The discount rates reflect that the bills sell for less than face value. For a $10,000 bill, the three-month price was $9,996.71 while a six-month bill sold for $9,991.65. That would equal an annualized rate of 0.132 percent for the three-month bills and 0.167 percent for the six-month bills.

Berkshire Hathaway sells smaller U.S. stock holdings

Warren Buffett’s company has sold off some of the smaller investments in its $53 billion U.S. stock portfolio during the fourth quarter, including Bank of America, Comcast, Nike and Lowe’s.

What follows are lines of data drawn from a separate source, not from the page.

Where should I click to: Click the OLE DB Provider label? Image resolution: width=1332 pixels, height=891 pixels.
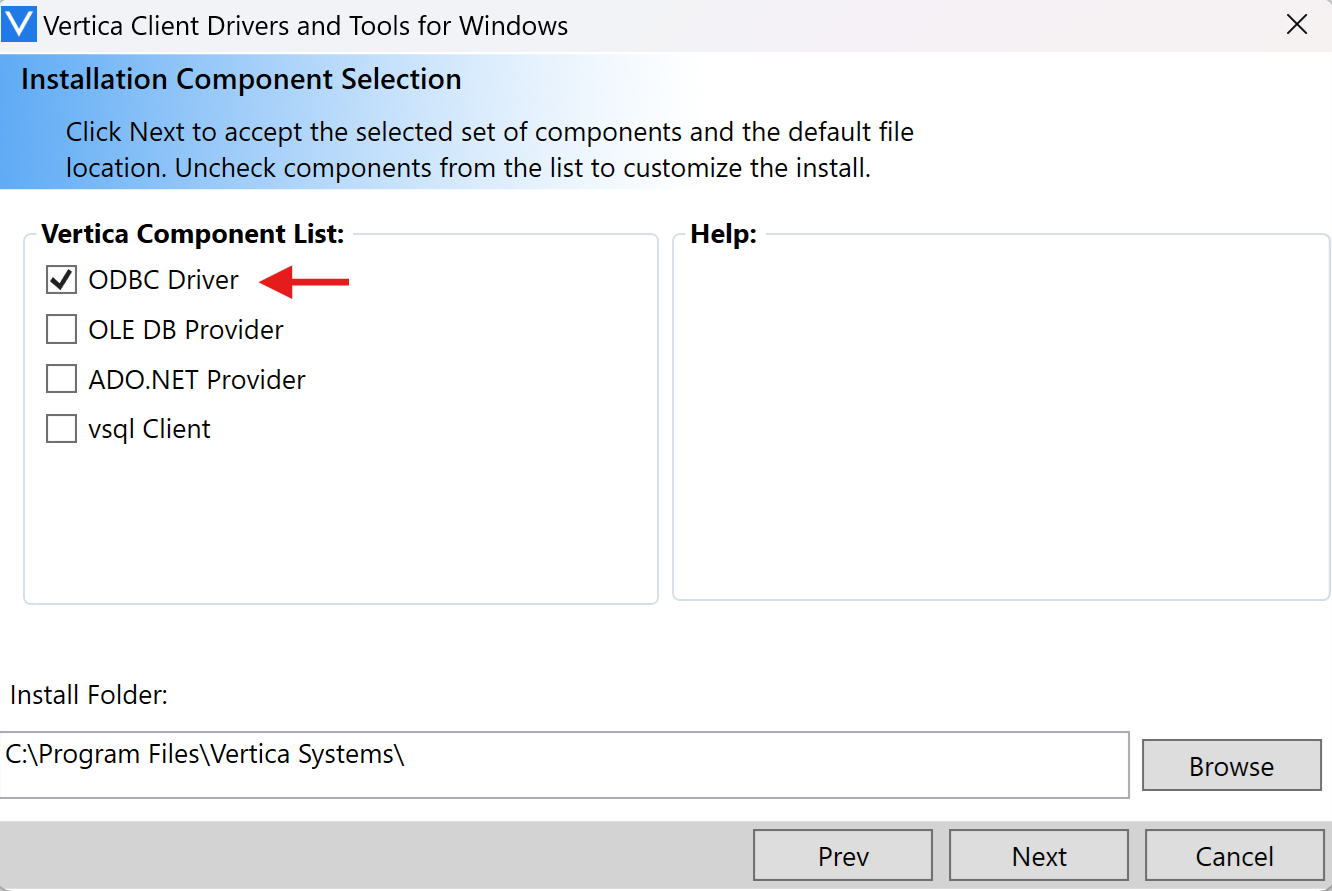pyautogui.click(x=187, y=329)
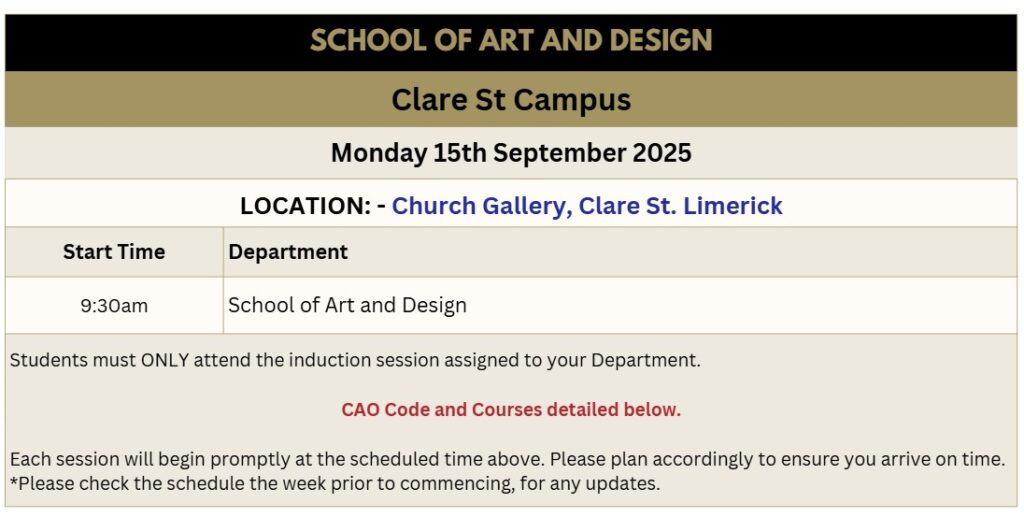Image resolution: width=1024 pixels, height=517 pixels.
Task: Click the Church Gallery, Clare St. Limerick link
Action: click(x=586, y=206)
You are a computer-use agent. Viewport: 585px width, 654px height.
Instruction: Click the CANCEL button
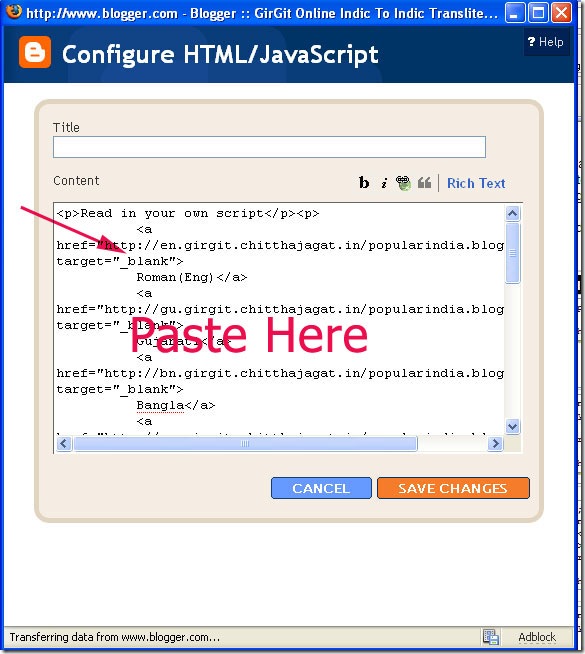[321, 488]
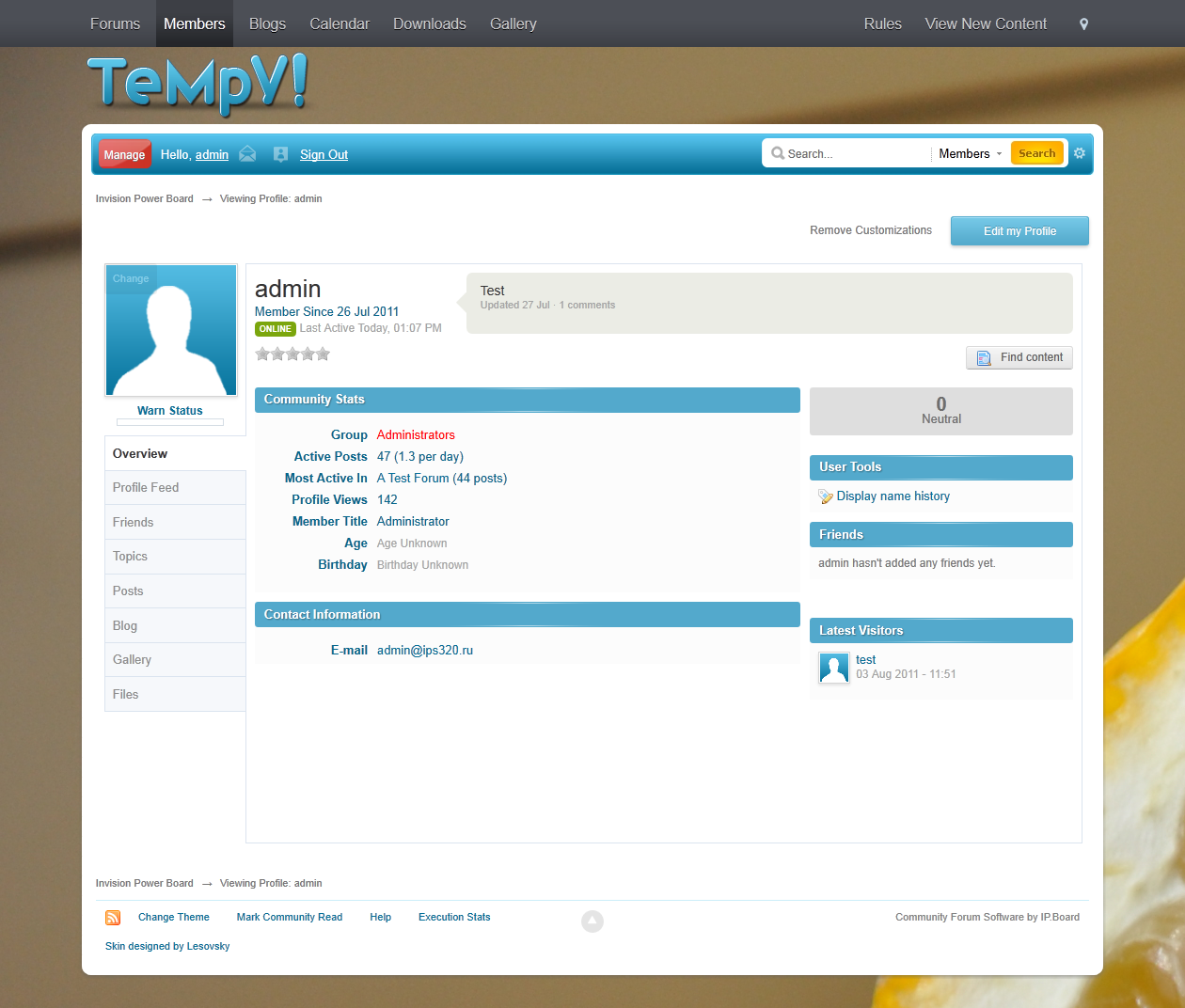
Task: Open the RSS feed icon in footer
Action: tap(113, 918)
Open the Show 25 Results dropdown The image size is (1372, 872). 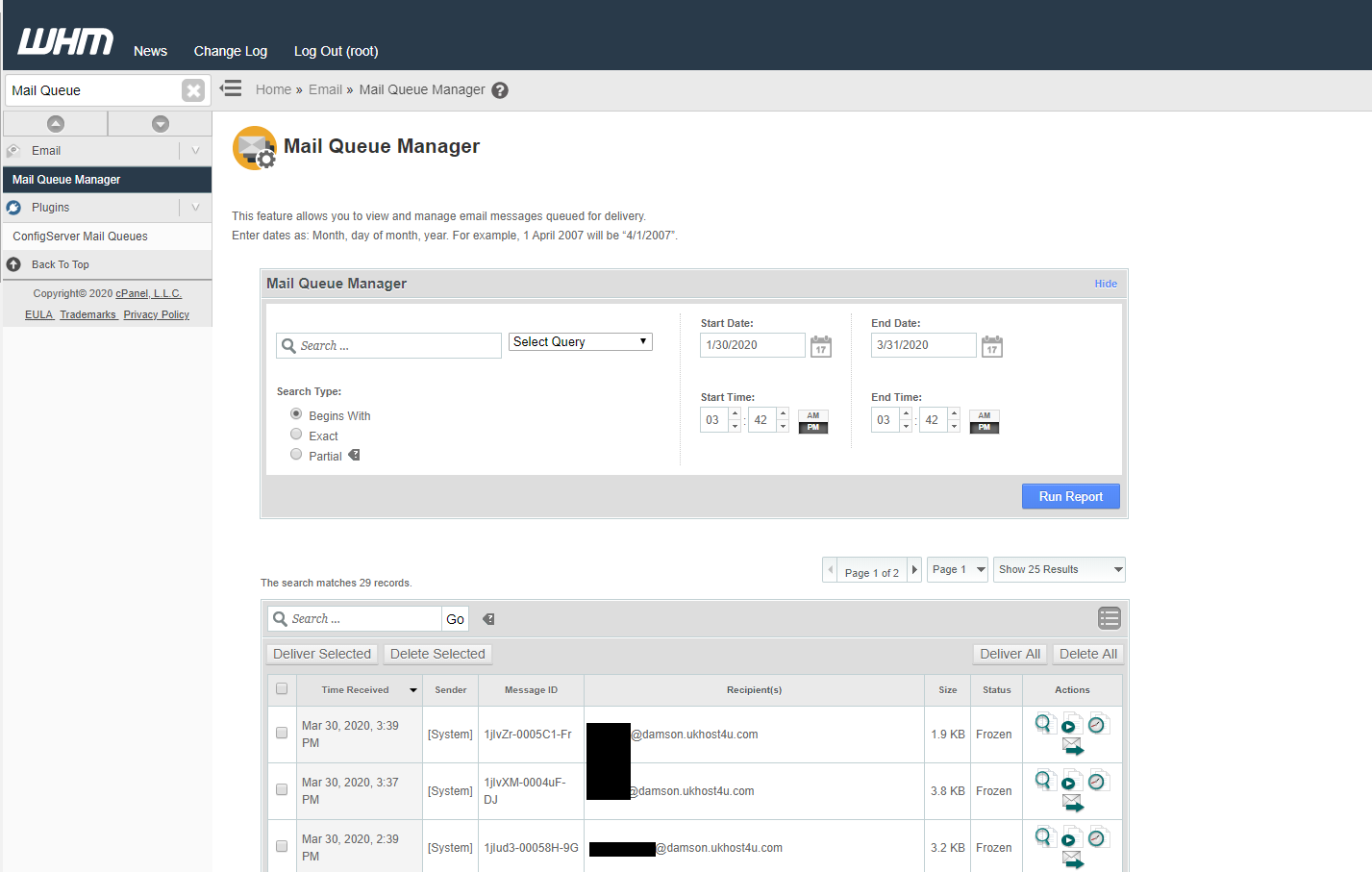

Berkshire Hathaway Inc. revealed a number of changes in its holdings Monday in documents filed with the Securities and Exchange Commission.

Berkshire also eliminated holdings in Becton Dickinson, Fiserv, Nalco Holding Co. and Nestle.

Officials at the Omaha-based company Buffett leads as chairman and CEO said no one was immediately respond to a request for comment.

Lawsuit: BP official resigned over safety before explosion

A lawsuit claims a former BP official resigned months before the rig explosion that led to the worst oil spill in U.S. history because of disagreements with the oil giant about its commitment to safety.

The amended lawsuit on behalf BP investors was filed Monday evening in Houston federal court. It says Kevin Lacy, BP’s former senior vice president for drilling operations for the Gulf of Mexico, resigned because he believed the company wasn’t adequately committed to improving its safety protocols in offshore drilling operations to the level of its industry peers.

The claims are part of a suit from last year that alleges BP inflated its stock price by making false statements about its safety practices before the Gulf of Mexico oil spill.